**ACTIVITY:** Retype the whole of the data exactly.
*** Opening of GIVEN RECORDS ***
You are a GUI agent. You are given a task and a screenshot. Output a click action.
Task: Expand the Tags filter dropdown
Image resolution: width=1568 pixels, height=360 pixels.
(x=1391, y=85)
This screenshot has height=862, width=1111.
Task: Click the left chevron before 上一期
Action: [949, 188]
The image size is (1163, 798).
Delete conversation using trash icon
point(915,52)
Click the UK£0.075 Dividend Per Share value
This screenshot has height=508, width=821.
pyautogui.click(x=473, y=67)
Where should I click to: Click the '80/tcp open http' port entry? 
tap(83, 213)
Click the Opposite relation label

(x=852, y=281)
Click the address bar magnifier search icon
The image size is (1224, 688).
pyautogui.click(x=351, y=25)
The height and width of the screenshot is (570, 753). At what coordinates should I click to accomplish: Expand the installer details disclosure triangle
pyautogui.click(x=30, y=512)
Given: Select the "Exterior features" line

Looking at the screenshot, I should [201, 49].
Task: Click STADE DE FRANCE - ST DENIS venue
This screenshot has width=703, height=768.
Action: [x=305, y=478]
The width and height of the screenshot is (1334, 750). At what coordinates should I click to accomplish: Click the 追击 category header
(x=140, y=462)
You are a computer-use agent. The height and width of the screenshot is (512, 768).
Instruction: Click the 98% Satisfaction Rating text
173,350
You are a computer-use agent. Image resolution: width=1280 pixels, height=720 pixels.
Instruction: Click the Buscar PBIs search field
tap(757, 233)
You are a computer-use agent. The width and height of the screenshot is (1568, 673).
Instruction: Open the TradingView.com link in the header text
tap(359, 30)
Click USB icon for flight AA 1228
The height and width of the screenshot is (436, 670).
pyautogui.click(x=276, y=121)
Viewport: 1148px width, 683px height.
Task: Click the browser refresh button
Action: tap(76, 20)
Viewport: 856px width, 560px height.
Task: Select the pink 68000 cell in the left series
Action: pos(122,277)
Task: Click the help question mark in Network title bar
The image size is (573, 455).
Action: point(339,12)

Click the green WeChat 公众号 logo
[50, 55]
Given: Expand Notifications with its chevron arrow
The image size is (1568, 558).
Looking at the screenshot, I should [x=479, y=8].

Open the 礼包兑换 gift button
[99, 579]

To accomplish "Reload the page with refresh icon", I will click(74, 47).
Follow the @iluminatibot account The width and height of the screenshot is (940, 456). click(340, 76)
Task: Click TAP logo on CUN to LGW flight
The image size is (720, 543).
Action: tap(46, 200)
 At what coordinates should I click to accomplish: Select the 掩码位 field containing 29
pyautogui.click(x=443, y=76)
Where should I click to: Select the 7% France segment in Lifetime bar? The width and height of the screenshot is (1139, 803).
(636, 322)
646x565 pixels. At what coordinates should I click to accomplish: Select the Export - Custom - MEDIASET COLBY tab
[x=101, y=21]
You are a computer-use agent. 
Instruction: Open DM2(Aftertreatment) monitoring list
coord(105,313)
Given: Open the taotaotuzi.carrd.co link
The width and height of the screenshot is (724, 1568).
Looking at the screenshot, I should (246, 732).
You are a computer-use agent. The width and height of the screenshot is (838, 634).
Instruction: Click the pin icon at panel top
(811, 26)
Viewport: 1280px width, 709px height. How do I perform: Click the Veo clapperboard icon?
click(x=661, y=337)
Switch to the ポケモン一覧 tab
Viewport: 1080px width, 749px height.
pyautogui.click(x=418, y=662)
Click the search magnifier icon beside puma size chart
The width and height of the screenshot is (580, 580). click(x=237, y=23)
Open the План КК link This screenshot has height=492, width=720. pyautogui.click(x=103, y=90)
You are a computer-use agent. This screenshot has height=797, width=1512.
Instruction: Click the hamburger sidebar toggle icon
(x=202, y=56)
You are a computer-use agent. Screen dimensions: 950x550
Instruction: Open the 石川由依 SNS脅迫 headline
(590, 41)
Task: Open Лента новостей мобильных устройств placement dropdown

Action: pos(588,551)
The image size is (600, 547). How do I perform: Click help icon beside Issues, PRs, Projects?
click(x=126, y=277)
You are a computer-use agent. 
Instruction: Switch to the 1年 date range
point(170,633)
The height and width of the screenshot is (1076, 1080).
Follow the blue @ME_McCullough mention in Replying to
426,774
*** Close of GIVEN RECORDS ***
**FINISHED EXERCISE:**
You are a GUI agent. You are given a task and a screenshot. Output a click action.
Task: Expand the Tags filter dropdown
Image resolution: width=1568 pixels, height=360 pixels.
(x=1391, y=85)
This screenshot has height=862, width=1111.
Task: Click the left chevron before 上一期
Action: [949, 188]
The image size is (1163, 798).
Delete conversation using trash icon
point(915,52)
Click the UK£0.075 Dividend Per Share value
This screenshot has height=508, width=821.
pyautogui.click(x=473, y=67)
Where should I click to: Click the '80/tcp open http' port entry? 
tap(83, 213)
Click the Opposite relation label

(x=852, y=281)
Click the address bar magnifier search icon
The image size is (1224, 688).
pyautogui.click(x=351, y=25)
The height and width of the screenshot is (570, 753). At what coordinates should I click to accomplish: Expand the installer details disclosure triangle
pyautogui.click(x=30, y=512)
Given: Select the "Exterior features" line

Looking at the screenshot, I should [201, 49].
Task: Click STADE DE FRANCE - ST DENIS venue
This screenshot has width=703, height=768.
Action: [x=305, y=478]
The width and height of the screenshot is (1334, 750). At what coordinates should I click to accomplish: Click the 追击 category header
(x=140, y=462)
You are a computer-use agent. The height and width of the screenshot is (512, 768).
Instruction: Click the 98% Satisfaction Rating text
173,350
You are a computer-use agent. Image resolution: width=1280 pixels, height=720 pixels.
Instruction: Click the Buscar PBIs search field
tap(757, 233)
You are a computer-use agent. The width and height of the screenshot is (1568, 673).
Instruction: Open the TradingView.com link in the header text
tap(359, 30)
Click USB icon for flight AA 1228
The height and width of the screenshot is (436, 670).
pyautogui.click(x=276, y=121)
Viewport: 1148px width, 683px height.
Task: Click the browser refresh button
Action: tap(76, 20)
Viewport: 856px width, 560px height.
Task: Select the pink 68000 cell in the left series
Action: pos(122,277)
Task: Click the help question mark in Network title bar
The image size is (573, 455).
Action: point(339,12)

Click the green WeChat 公众号 logo
[50, 55]
Given: Expand Notifications with its chevron arrow
The image size is (1568, 558).
Looking at the screenshot, I should [x=479, y=8].

Open the 礼包兑换 gift button
[99, 579]

To accomplish "Reload the page with refresh icon", I will click(74, 47).
Follow the @iluminatibot account The width and height of the screenshot is (940, 456). click(340, 76)
Task: Click TAP logo on CUN to LGW flight
The image size is (720, 543).
Action: tap(46, 200)
 At what coordinates should I click to accomplish: Select the 掩码位 field containing 29
pyautogui.click(x=443, y=76)
Where should I click to: Select the 7% France segment in Lifetime bar? The width and height of the screenshot is (1139, 803).
(636, 322)
646x565 pixels. At what coordinates should I click to accomplish: Select the Export - Custom - MEDIASET COLBY tab
[x=101, y=21]
You are a computer-use agent. 
Instruction: Open DM2(Aftertreatment) monitoring list
coord(105,313)
Given: Open the taotaotuzi.carrd.co link
The width and height of the screenshot is (724, 1568).
Looking at the screenshot, I should (246, 732).
You are a computer-use agent. The width and height of the screenshot is (838, 634).
Instruction: Click the pin icon at panel top
(811, 26)
Viewport: 1280px width, 709px height. How do I perform: Click the Veo clapperboard icon?
click(x=661, y=337)
Switch to the ポケモン一覧 tab
Viewport: 1080px width, 749px height.
pyautogui.click(x=418, y=662)
Click the search magnifier icon beside puma size chart
The width and height of the screenshot is (580, 580). click(x=237, y=23)
Open the План КК link This screenshot has height=492, width=720. pyautogui.click(x=103, y=90)
You are a computer-use agent. This screenshot has height=797, width=1512.
Instruction: Click the hamburger sidebar toggle icon
(x=202, y=56)
You are a computer-use agent. Screen dimensions: 950x550
Instruction: Open the 石川由依 SNS脅迫 headline
(590, 41)
Task: Open Лента новостей мобильных устройств placement dropdown

Action: pos(588,551)
The image size is (600, 547). How do I perform: Click help icon beside Issues, PRs, Projects?
click(x=126, y=277)
You are a computer-use agent. 
Instruction: Switch to the 1年 date range
point(170,633)
The height and width of the screenshot is (1076, 1080).
Follow the blue @ME_McCullough mention in Replying to
426,774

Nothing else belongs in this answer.